--- Texte à lire ---
* * *
CONSÉQUENCE DE LA DÉFINITION PRÉCÉDENTE : CARACTÈRE SOCIAL DE L'ÉDUCATION

Il résulte de la définition qui précède que l'éducation consiste en une socialisation méthodique de la jeune génération. En chacun de nous, peut-on dire, il existe deux êtres qui, pour être inséparables autrement que par abstraction, ne laissent pas d'être distincts. L'un est fait de tous les états mentaux qui ne se rapportent qu'à nous-même et aux événements de notre vie personnelle : c'est ce qu'on pourrait appeler l'être individuel. L'autre est un système d'idées, de sentiments et d'habitudes qui expriment en nous, non pas notre personnalité, mais le groupe ou les groupes différents dont nous faisons partie ; telles sont les croyances religieuses, les croyances et les pratiques morales, les traditions nationales ou profession­nelles, les opinions collectives de toute sorte. Leur ensemble forme l'être social. Constituer cet être en chacun de nous, telle est la fin de l'éducation.
* * *
--- Consignes ---
1. Répondez aux questions suivantes d'après le texte sur le caractère social de l'éducation.
(a) En quoi l'éducation consiste-t-elle ?
(b) Quel nom le texte donne-t-il à l'être fait des états mentaux qui ne se rapportent qu'à nous-même et aux événements de notre vie personnelle ?
(c) Quelle est la fin de l'éducation ?
2. Prolongez le texte sur le caractère social de l'éducation à la suite de sa dernière phrase.

--- Informations fournies ---
* * *
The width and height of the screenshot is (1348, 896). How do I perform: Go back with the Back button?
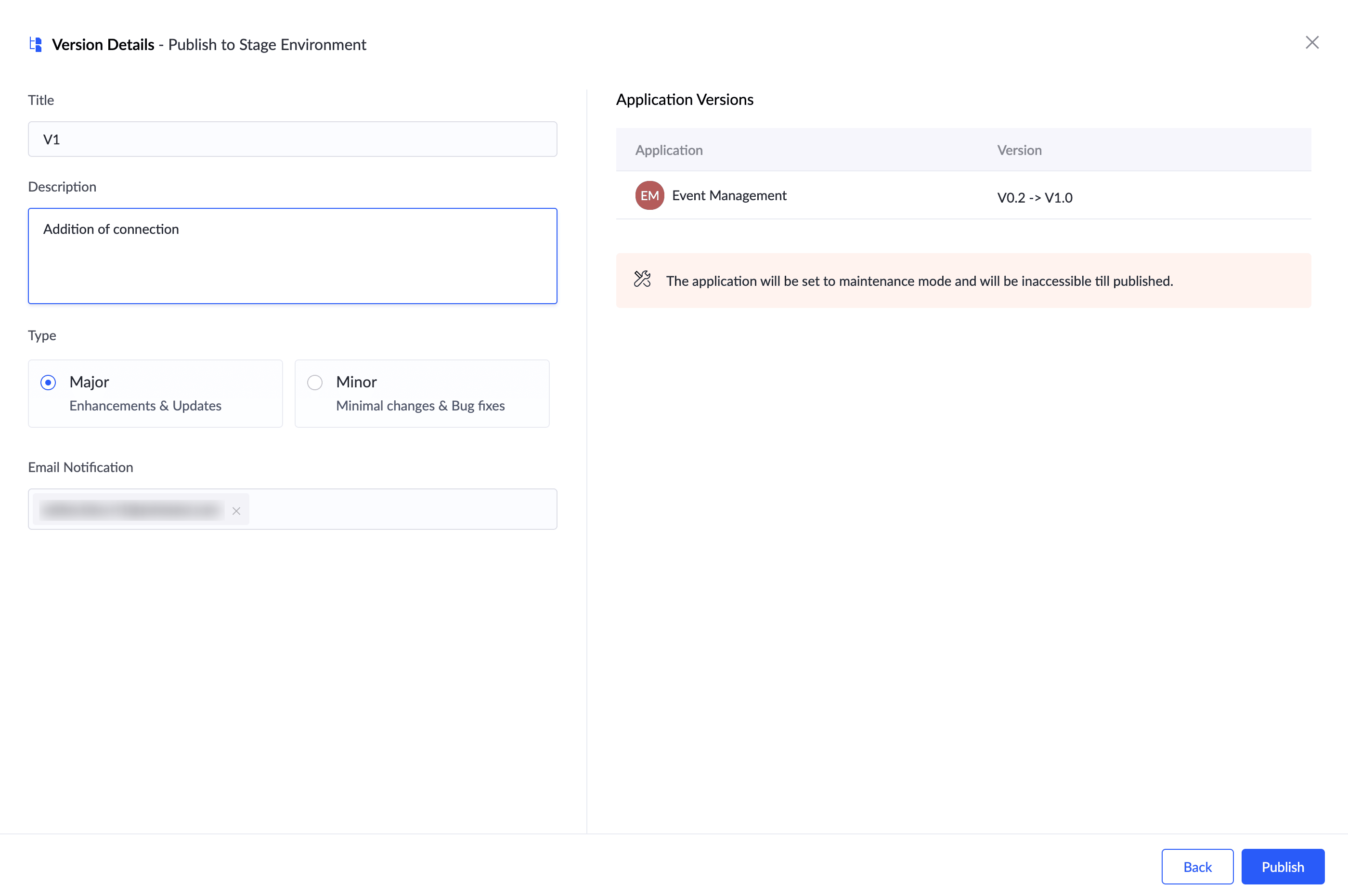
* * *
--- Réponses par consigne ---
1.
(a) Elle consiste en une socialisation méthodique de la jeune génération.
(b) L'être individuel.
(c) Constituer l'être social en chacun de nous.

2.
C'est par là, d'ailleurs, que se montre le mieux l'importance de son rôle et la fécondité de son action. En effet, non seulement cet être social n'est pas donné tout fait dans la constitution primitive de l'homme ; mais il n'en est pas résulté par un développement spontané. Spontanément, l'homme n'était pas enclin à se soumettre à une autorité politique, à respecter une discipline morale, à se dévouer et à se sacrifier. Il n'y avait rien dans notre nature congénitale qui nous prédisposât nécessairement à devenir les serviteurs de divinités, emblèmes symboliques de la société, à leur rendre un culte, à nous priver pour leur faire honneur. C'est la société elle-même qui, à mesure qu'elle s'est formée et consolidée, a tiré de son propre sein ces grandes forces morales devant lesquelles l'homme a senti son infériorité. Or, si l'on fait abstraction des vagues et incertaines tendances qui peuvent être dues à l'hérédité, l'enfant, en entrant dans la vie, n'y apporte que sa nature d'individu. La société se trouve donc, à chaque génération nouvelle, en présence d'une table presque rase sur laquelle il lui faut construire à nouveaux frais. Il faut que, par les voies les plus rapides, à l'être égoïste et asocial qui vient de naître, elle en surajoute un autre, capable de mener une vie morale et sociale. Voilà quelle est l'œuvre de l'éducation, et l'on en aperçoit toute la grandeur. Elle ne se borne pas à développer l'organisme individuel dans le sens marqué par sa nature, à rendre apparentes des puissances cachées qui ne demandaient qu'à se révéler. Elle crée dans l'homme un être nouveau.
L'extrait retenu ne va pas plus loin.